6. The error elimination amplifier according to claim 1, wherein the predetermined voltage range is twice the predetermined calibration unit.

7. The error elimination amplifier according to claim 1, wherein the predetermined voltage range is several times of the predetermined calibration unit.

8. The error elimination amplifier according to claim 1, wherein the amplification circuit works according to at least two clock signals.

9. A motor control circuit, comprising:

a processing circuit;

a speed signal generation circuit, electrically connected to the processing circuit;

a Hall sensor, electrically connected to the processing circuit, detecting a variation of an external magnetic field to generate a Hall sensing signal; and

an error elimination amplifier, including: an amplification circuit, including a first signal input end, a second signal input end and a signal output end, wherein the first signal input end and the second signal input end respectively receive the Hall sensing signal; a switching circuit, electrically connected to the signal output end of the amplification circuit; a comparison circuit, including: a first comparator, having a first input end, a second input end and an output end, wherein the first input end of the first comparator is electrically connected to the signal output end of the amplification circuit; and a second comparator, having a first input end, a second input end and an output end, wherein the first input end of the second comparator is electrically connected to the signal output end of the amplification circuit; an output comparator, having a first input end, a second input end and an output end, wherein the first input end of the output comparator is electrically connected to the signal output end of the amplification circuit, and the second input end of the output comparator is coupled to a reference voltage; and a calibration circuit, electrically connected to the amplification circuit; wherein an offset of the Hall sensing signal is eliminated through the amplification circuit, the switching circuit and the calibration circuit; wherein the calibration circuit adjusts a base voltage of the Hall sensing signal based on a predetermined calibration unit to eliminate the offset of the Hall sensing signal.
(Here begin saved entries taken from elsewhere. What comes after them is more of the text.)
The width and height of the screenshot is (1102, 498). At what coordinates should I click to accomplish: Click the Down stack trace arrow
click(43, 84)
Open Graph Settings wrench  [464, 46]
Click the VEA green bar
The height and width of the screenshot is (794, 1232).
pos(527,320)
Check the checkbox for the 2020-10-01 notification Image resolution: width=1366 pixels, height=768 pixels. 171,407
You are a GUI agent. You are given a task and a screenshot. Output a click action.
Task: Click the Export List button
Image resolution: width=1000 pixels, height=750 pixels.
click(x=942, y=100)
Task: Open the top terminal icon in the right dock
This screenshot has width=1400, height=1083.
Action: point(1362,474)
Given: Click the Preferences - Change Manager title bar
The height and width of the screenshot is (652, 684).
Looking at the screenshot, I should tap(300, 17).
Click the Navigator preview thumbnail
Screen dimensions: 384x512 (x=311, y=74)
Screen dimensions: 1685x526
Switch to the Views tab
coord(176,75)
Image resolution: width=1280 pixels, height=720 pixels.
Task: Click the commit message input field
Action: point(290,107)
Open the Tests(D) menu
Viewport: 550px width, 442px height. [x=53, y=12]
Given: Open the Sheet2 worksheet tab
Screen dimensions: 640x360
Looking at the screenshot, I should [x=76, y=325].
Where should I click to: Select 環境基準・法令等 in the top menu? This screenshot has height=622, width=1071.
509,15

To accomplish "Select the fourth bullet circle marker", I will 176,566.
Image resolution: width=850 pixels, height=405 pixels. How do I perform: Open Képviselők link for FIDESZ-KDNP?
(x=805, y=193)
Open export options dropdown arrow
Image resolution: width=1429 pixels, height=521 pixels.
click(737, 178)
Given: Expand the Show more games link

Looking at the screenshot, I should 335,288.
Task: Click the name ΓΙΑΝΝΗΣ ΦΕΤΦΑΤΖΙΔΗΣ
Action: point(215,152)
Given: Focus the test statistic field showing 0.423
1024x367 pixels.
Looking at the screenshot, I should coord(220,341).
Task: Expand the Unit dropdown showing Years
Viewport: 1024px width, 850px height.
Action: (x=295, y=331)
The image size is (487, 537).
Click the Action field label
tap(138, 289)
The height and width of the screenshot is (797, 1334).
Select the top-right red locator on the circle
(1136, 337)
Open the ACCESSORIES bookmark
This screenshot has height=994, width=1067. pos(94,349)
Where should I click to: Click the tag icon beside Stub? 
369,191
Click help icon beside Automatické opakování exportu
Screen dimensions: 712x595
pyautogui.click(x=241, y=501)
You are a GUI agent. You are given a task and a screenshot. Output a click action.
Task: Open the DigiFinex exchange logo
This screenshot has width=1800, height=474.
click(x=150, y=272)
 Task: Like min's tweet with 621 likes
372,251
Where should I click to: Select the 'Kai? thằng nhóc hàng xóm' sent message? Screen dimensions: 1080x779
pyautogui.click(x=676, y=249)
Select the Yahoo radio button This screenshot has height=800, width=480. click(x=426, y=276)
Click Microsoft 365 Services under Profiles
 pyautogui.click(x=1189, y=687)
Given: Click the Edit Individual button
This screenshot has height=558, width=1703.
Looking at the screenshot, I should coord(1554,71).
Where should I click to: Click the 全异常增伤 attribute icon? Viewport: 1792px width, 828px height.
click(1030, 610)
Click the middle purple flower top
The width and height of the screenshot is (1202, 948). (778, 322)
10. The motor control circuit according to claim 9, wherein the switching circuit includes:

a first switch, having a first end and a second end;

a second switch, having a first end and a second end;

a third switch, having a first end and a second end;

a fourth switch, having a first end and a second end;

a first capacitor, having a first end and a second end; and

a second capacitor, having a first end and a second end;

wherein the first end of the first switch and the first end of the third switch are electrically connected to the signal output end of the amplification circuit, the second end of the first switch is electrically connected to the first end of the first capacitor and the first end of the second switch, the second end of the first capacitor is grounded, the second end of the third switch is electrically connected to the first end of the second capacitor and the first end of the fourth switch, the second end of the second capacitor is grounded, and the second end of the second switch and the second end of the fourth switch are electrically connected to the first input end of the output comparator.

11. The motor control circuit according to claim 9, wherein the amplification circuit has an amplifier, the amplifier is electrically connected to the first signal input end through a fifth switch and a sixth switch, and the amplifier is electrically connected to the second signal input end through a seventh switch and an eighth switch.

12. The motor control circuit according to claim 9, wherein the calibration circuit adjusts the base voltage of the Hall sensing signal until the base voltage of the Hall sensing signal is within a predetermined voltage range.

13. The motor control circuit according to claim 9, wherein the predetermined voltage range is twice the predetermined calibration unit.

14. The motor control circuit according to claim 9, wherein the predetermined voltage range is several times of the predetermined calibration unit.

15. The motor control circuit according to claim 9, wherein the amplification circuit works according to at least two clock signals.